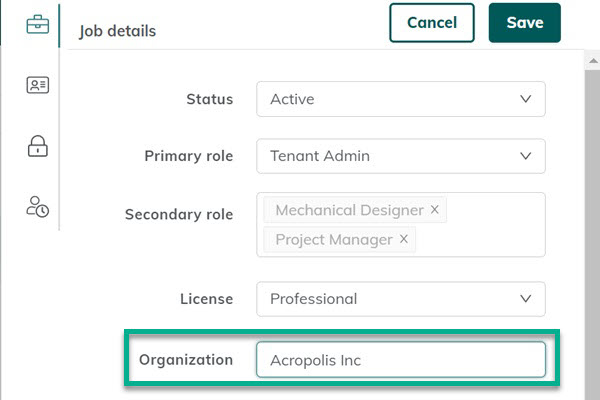Open the Professional license selector
600x400 pixels.
click(x=390, y=298)
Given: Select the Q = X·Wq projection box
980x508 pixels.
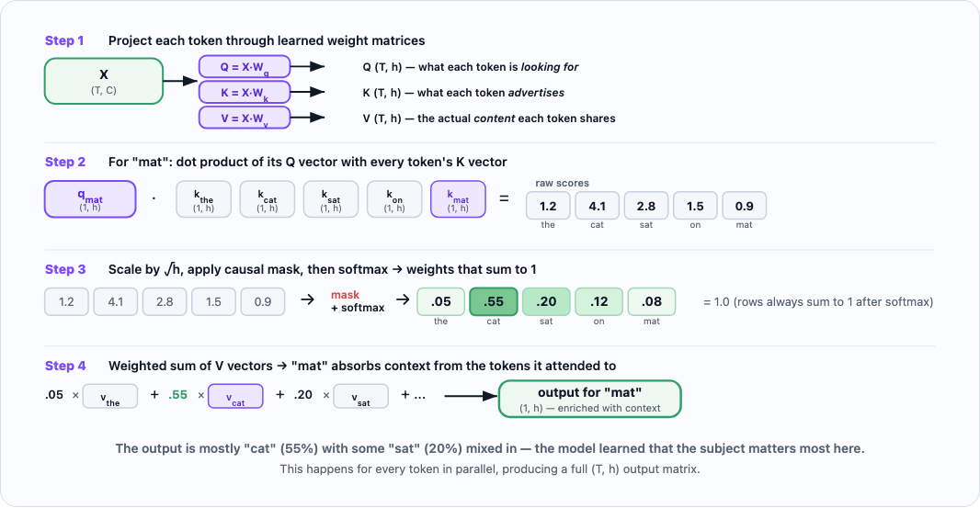Looking at the screenshot, I should [x=245, y=66].
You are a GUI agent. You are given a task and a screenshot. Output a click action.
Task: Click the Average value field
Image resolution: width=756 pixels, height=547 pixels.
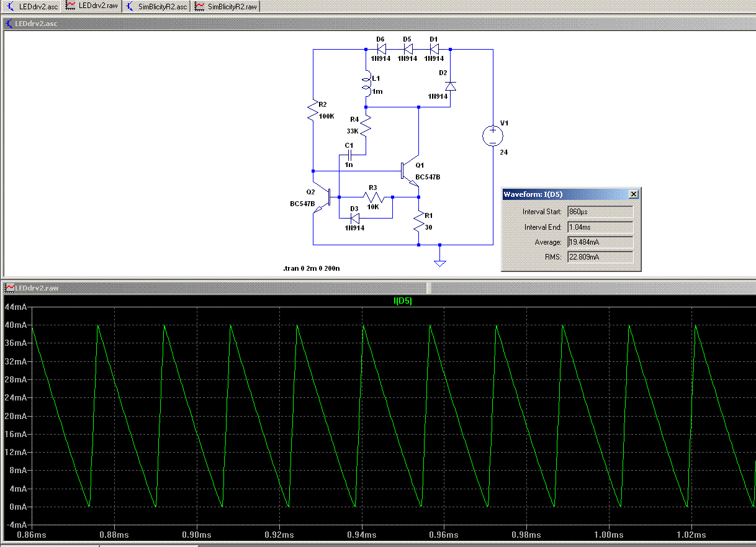click(x=600, y=242)
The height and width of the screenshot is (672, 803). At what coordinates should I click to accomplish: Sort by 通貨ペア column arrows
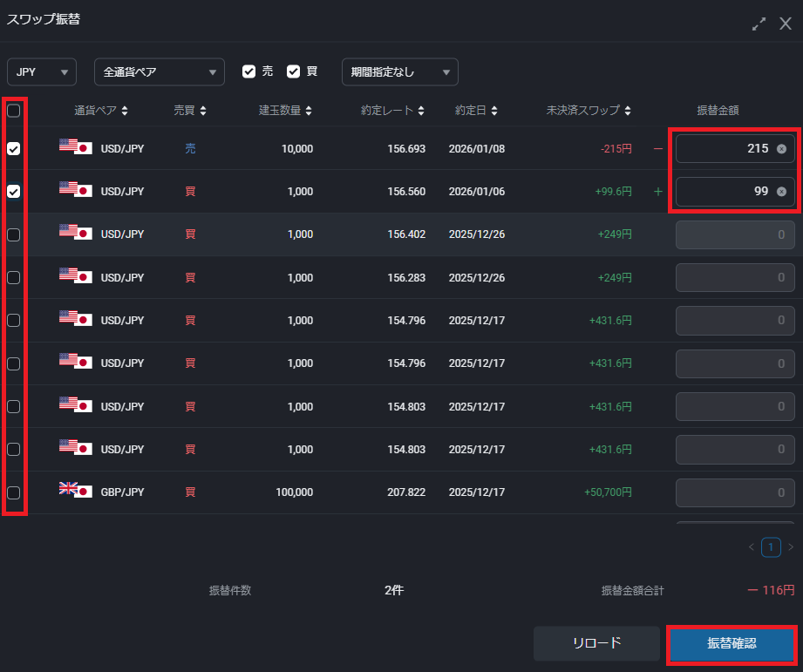point(125,111)
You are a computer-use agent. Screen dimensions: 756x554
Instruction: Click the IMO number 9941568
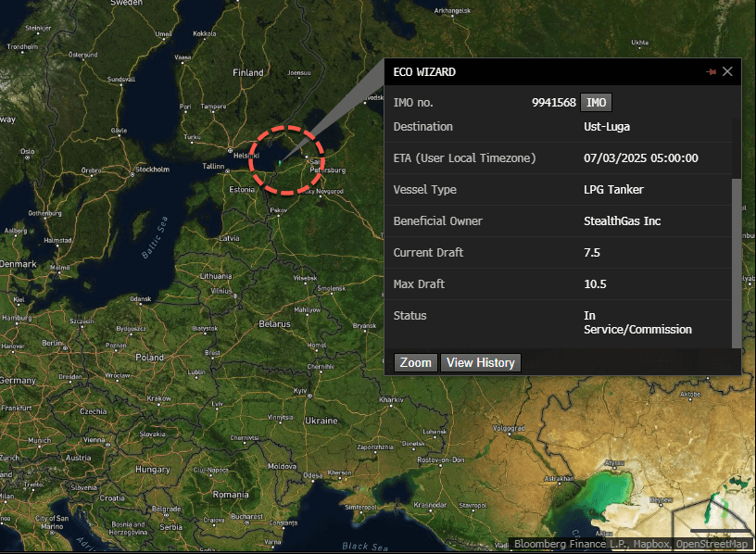pyautogui.click(x=553, y=103)
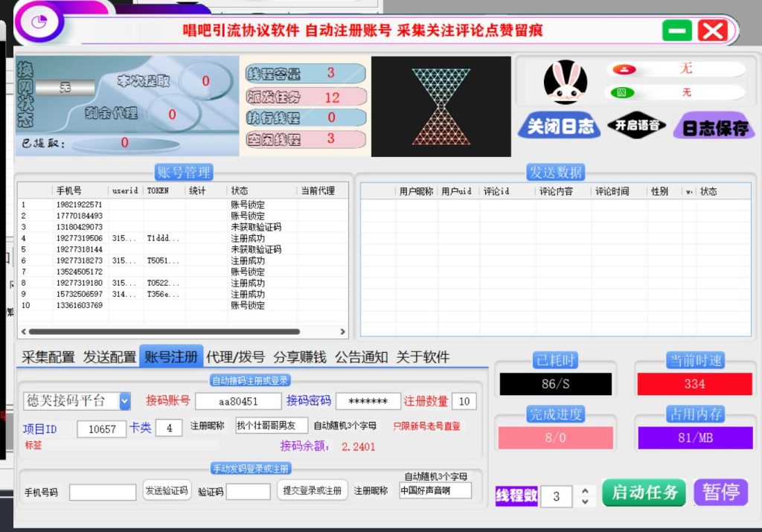Click the 启动任务 start button
The height and width of the screenshot is (532, 762).
(644, 493)
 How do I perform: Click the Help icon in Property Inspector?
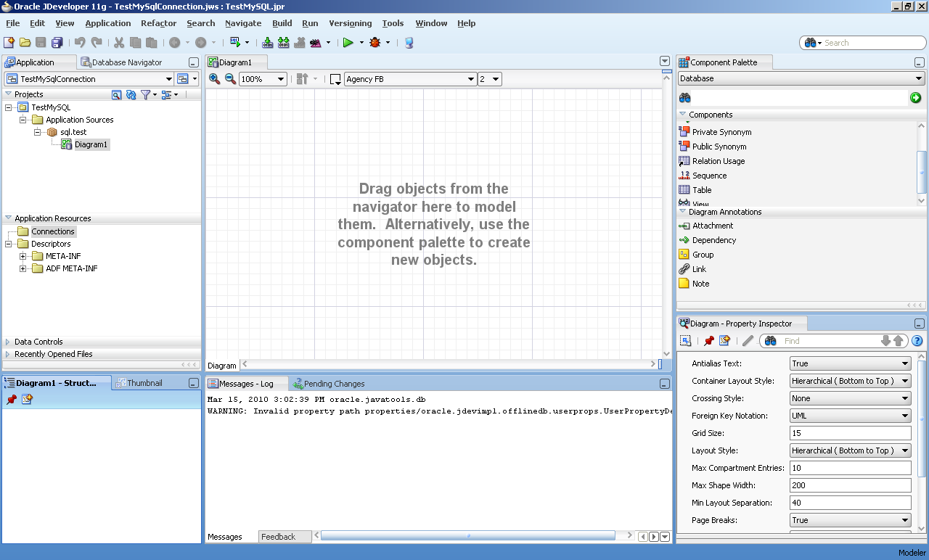click(x=917, y=341)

___

DIRECTIONS
Every line in the records above that contains the word "agent" should be copied out.

TASK OUTPUT
You are a GUI agent. You are given a task and a screenshot. Output a click action.
You are a computer-use agent. Screen dimensions: 756x554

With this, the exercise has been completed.